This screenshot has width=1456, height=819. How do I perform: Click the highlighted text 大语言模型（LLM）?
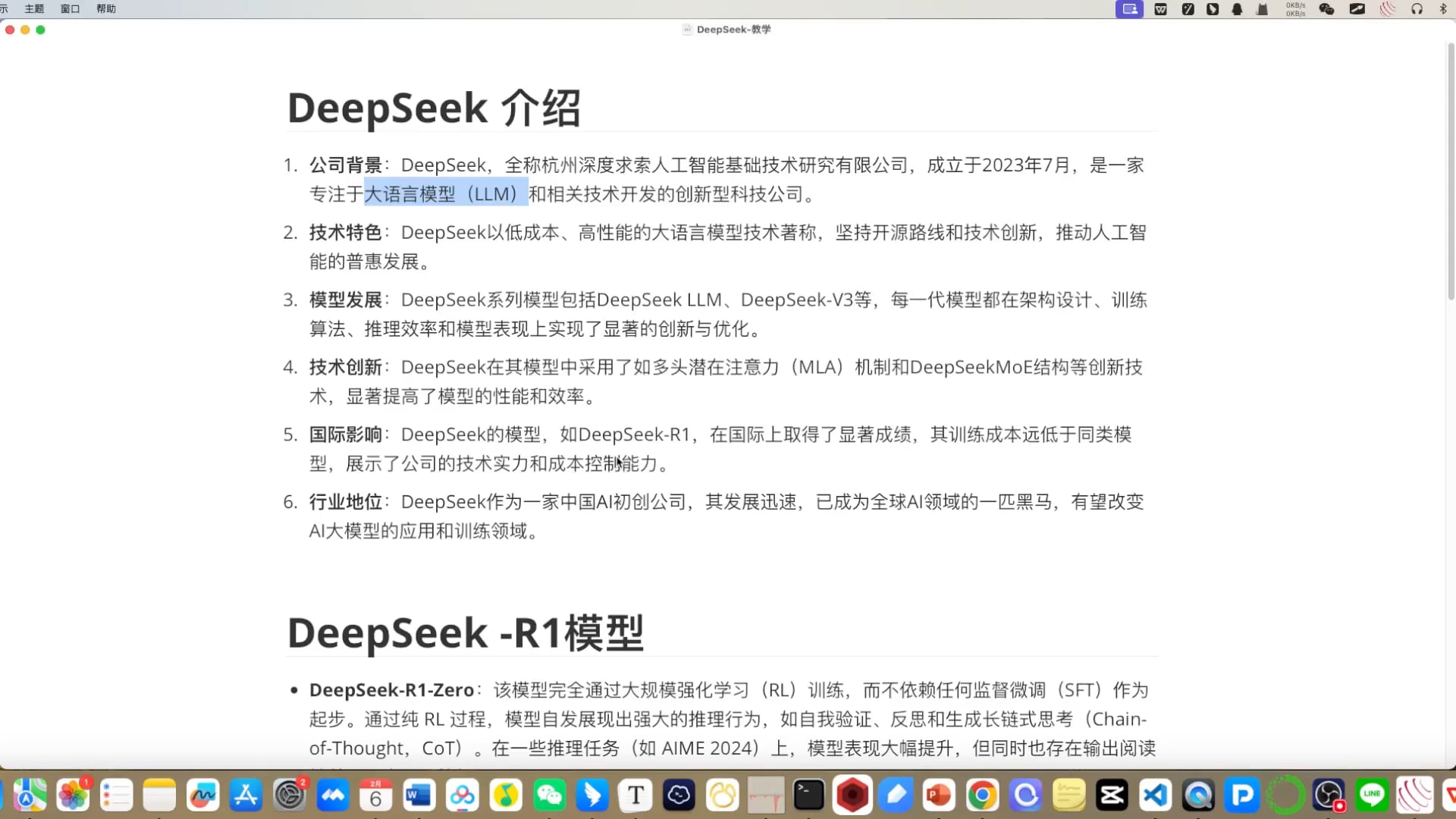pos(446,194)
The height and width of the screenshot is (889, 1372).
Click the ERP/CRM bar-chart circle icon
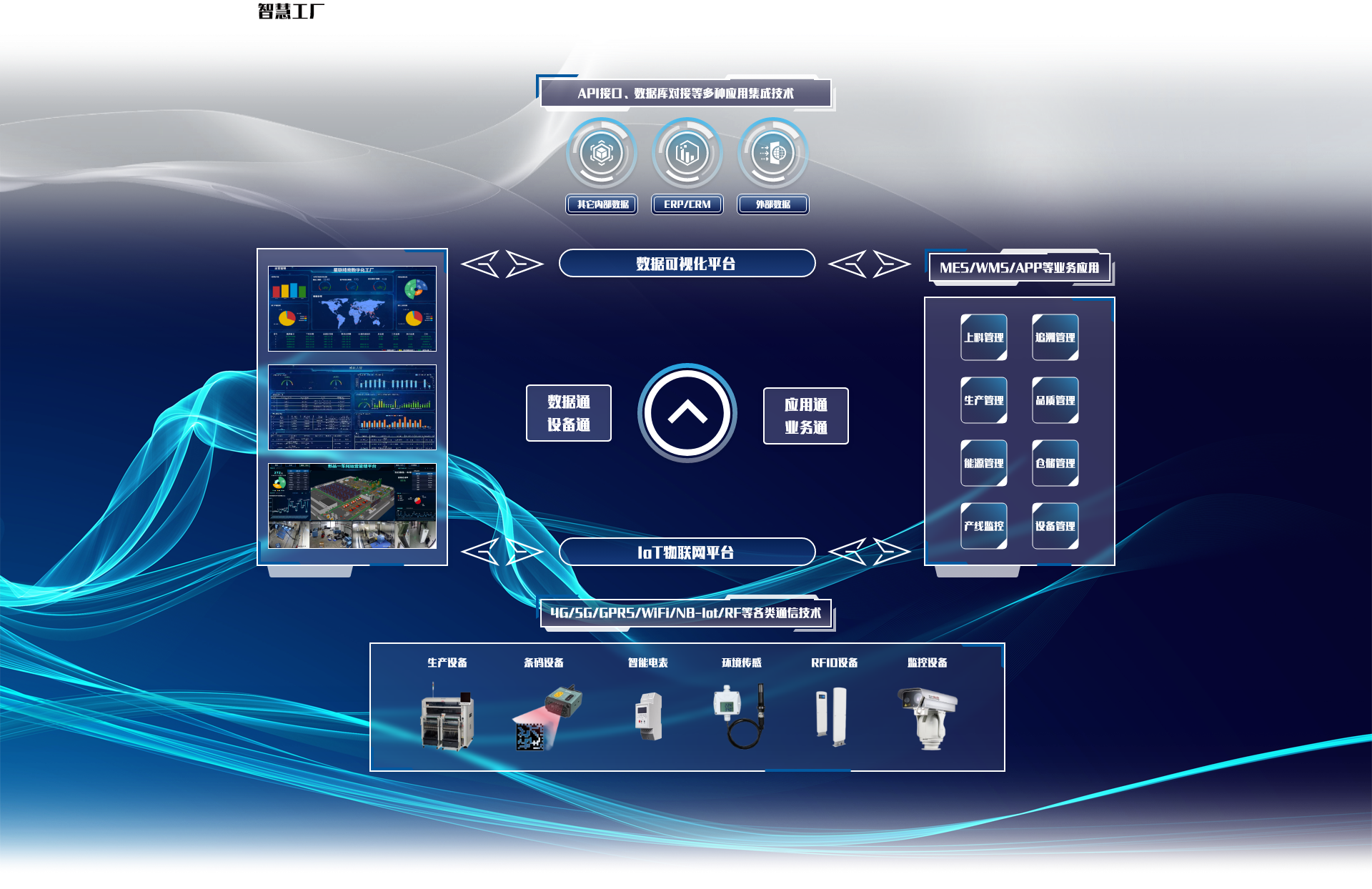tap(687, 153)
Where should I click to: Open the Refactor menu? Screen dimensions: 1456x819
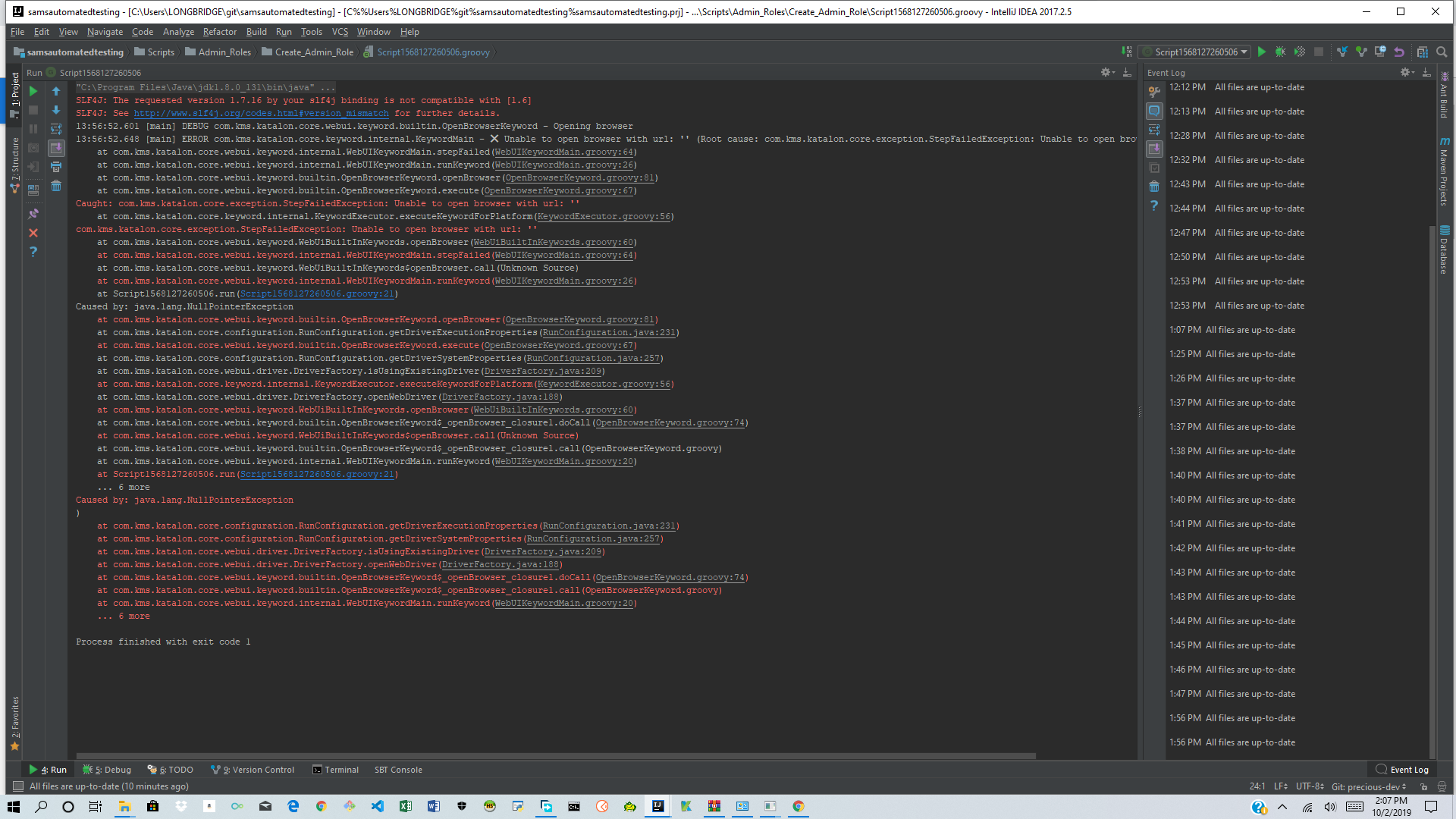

────────────────────────────────────────

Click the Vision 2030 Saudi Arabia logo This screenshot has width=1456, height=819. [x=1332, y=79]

────────────────────────────────────────

HOW TO COMPLETE THIS TASK - Keep to the lines above from the line with "The height and" to the line with "Where should I", and set down exactly those, inclusive, with nothing else and every picture left out.

OUTPUT OF THE TASK -
The height and width of the screenshot is (889, 1372).
Click the ERP/CRM bar-chart circle icon
tap(687, 153)
Where should I click to: Open the Refactor menu? Screen dimensions: 1456x819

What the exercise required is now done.